* GIVEN TEXT:
-----
- Born: Delhi, India
- Occupation: Activist
- Organization: People Against Rape in India (PARI)

= Yogita Bhayana =

Indian social activist

Yogita Bhayana is a well-known anti-rape activist in India, who heads People Against Rape in India (PARI), an organization that seeks to support rape survivors and help them get justice. She has also founded and ran 200 homeless shelters in Delhi and landed support to rape survivors beginning anti-sexual violence efforts. She began a campaign "Nari Ke 2 Din" which seeks to create a special session of parliament on women’s issues.

== Education ==
Bhayana got her Master's degree in Disaster Management.

== Early life ==
She has been a leading member of interviewing Anganwadi workers across Delhi NCR, expert committee on gender and education National Commission for Women, Rogi Kalyan Samiti Government of Delhi, and the Sexual Harassment Board of Delhi.

Witnessing a road accident and watching the apathy of the police and hospital staff first-hand led Bhayana to become a social activist. Bhayana has been closely working on Rape cases. Her protests were instrumental on the 2012 Delhi gang rape and murder case.
-----
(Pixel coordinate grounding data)
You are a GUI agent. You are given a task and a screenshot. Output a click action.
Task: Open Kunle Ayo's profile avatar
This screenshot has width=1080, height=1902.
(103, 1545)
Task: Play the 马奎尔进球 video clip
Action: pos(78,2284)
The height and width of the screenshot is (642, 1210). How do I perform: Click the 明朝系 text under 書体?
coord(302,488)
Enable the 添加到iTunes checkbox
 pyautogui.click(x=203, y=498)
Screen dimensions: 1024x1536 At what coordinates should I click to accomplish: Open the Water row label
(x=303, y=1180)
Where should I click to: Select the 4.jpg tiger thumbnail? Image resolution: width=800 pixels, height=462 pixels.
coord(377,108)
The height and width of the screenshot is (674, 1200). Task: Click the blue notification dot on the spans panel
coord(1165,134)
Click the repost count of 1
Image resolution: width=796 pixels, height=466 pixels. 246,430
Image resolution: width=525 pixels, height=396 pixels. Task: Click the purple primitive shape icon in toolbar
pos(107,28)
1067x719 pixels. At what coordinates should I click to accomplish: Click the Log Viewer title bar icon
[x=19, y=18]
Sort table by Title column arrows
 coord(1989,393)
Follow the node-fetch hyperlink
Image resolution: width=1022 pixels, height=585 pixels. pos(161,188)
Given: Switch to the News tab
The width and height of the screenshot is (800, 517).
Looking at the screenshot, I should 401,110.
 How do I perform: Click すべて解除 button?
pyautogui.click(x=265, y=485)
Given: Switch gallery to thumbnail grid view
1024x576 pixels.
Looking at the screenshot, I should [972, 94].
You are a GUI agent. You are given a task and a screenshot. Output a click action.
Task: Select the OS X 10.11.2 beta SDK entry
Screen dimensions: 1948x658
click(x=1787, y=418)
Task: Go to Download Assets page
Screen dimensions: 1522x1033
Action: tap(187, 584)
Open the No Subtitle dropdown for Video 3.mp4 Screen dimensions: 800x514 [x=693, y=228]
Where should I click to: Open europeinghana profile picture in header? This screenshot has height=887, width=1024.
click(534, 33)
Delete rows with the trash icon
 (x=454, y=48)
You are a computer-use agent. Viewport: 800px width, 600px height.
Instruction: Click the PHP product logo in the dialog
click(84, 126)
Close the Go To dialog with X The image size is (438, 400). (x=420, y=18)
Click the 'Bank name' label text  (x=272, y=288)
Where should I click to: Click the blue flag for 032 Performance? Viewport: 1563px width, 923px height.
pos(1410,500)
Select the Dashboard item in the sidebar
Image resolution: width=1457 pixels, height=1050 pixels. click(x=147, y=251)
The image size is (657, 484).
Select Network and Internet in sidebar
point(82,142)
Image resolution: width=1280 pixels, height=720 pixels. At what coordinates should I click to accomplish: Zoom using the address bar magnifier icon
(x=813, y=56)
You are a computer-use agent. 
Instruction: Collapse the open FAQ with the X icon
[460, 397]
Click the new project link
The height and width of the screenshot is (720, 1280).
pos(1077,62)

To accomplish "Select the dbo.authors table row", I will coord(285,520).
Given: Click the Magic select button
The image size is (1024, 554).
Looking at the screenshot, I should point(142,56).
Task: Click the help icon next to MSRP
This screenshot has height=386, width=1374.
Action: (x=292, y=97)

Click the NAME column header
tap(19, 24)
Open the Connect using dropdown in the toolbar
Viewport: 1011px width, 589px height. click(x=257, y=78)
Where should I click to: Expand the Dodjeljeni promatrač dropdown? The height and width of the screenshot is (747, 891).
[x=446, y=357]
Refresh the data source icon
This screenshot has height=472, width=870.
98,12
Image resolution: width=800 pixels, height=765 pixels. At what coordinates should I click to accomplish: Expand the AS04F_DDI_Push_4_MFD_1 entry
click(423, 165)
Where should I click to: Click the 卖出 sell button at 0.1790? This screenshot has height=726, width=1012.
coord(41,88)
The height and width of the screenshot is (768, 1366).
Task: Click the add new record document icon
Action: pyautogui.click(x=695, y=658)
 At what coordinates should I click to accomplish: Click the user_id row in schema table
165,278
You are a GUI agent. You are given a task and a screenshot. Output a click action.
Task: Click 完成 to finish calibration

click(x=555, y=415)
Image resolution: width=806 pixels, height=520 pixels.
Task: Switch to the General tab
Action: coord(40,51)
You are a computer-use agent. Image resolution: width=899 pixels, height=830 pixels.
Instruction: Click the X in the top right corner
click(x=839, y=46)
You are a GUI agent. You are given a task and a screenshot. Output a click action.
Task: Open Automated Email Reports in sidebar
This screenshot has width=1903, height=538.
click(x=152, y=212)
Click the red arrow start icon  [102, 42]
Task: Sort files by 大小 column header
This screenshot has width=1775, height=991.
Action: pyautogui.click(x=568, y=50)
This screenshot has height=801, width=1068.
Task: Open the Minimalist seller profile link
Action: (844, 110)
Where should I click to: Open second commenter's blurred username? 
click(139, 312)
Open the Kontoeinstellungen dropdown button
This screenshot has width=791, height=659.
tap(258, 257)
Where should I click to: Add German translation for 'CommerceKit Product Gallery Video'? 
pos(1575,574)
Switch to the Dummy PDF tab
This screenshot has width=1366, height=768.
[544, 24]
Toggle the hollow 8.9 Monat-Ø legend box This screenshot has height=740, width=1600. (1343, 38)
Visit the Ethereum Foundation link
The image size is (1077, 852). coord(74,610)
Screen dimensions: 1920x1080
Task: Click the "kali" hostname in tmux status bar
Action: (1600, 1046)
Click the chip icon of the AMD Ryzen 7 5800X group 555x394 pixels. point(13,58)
-----
* TASK REQUIREMENTS:
[1] Reproduce the stretch from "- Born: Delhi, India" through "in Disaster Management." of the Yogita Bhayana text, changing "homeless shelters" to "night shelters".
[2] According to the Yogita Bhayana text, what does the "Nari Ke 2 Din" campaign seek?

* SOLVED PROBLEMS:
[1]
- Born: Delhi, India
- Occupation: Activist
- Organization: People Against Rape in India (PARI)

= Yogita Bhayana =

Indian social activist

Yogita Bhayana is a well-known anti-rape activist in India, who heads People Against Rape in India (PARI), an organization that seeks to support rape survivors and help them get justice. She has also founded and ran 200 night shelters in Delhi and landed support to rape survivors beginning anti-sexual violence efforts. She began a campaign "Nari Ke 2 Din" which seeks to create a special session of parliament on women’s issues.

== Education ==
Bhayana got her Master's degree in Disaster Management.

[2] It seeks to create a special session of parliament on women's issues.